-- Records shown --
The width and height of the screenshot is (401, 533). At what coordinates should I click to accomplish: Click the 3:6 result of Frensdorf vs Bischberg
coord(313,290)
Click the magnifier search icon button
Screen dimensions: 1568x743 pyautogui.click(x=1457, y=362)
--
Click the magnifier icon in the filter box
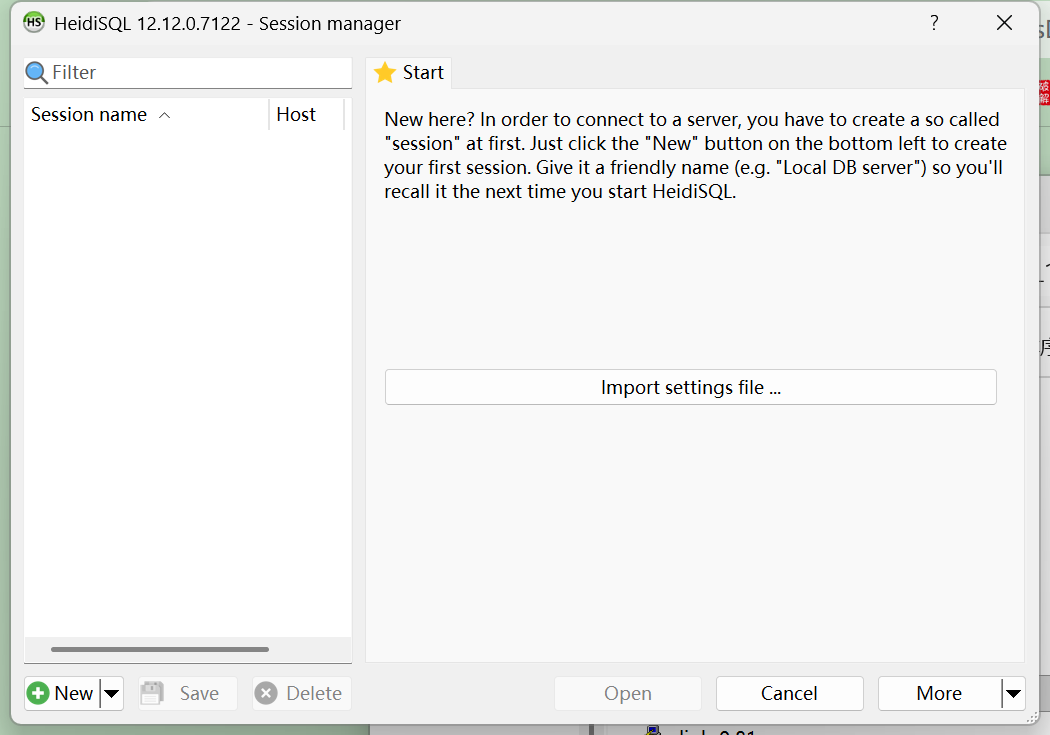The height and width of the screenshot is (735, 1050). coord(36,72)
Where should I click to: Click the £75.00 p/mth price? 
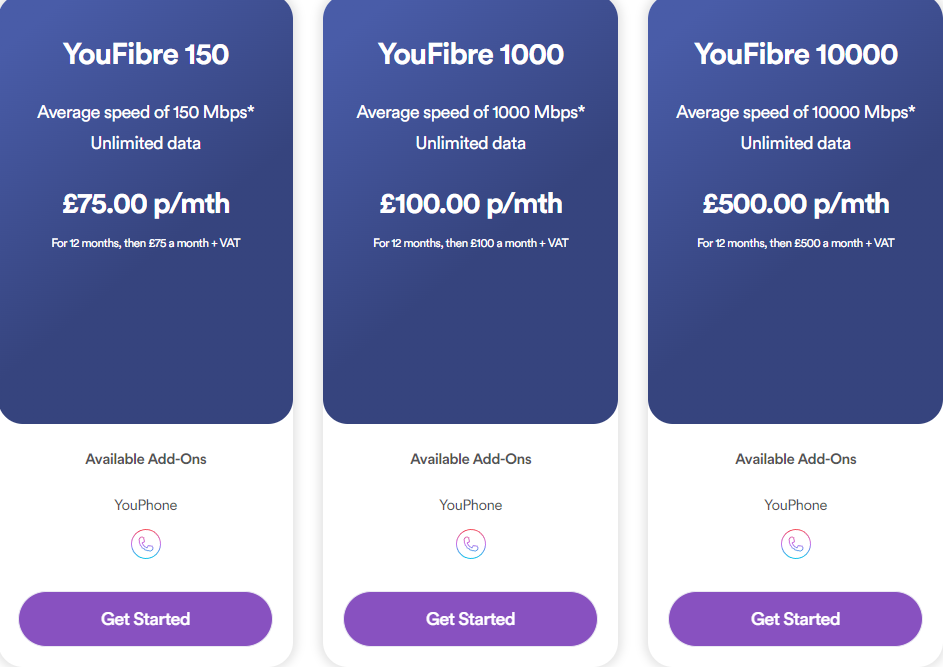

-- Objective --
Please express the lines from the one containing "The width and" up to and including the one containing "Screen dimensions: 1568x743" as a Markdown table with the columns No. and Line, numbering each line and skipping blank lines.

-- Result for this exercise --
| No. | Line |
|---|---|
| 1 | The width and height of the screenshot is (401, 533). At what coordinates should I click to accomplish: Click the 3:6 result of Frensdorf vs Bischberg |
| 2 | coord(313,290) |
| 3 | Click the magnifier search icon button |
| 4 | Screen dimensions: 1568x743 pyautogui.click(x=1457, y=362) |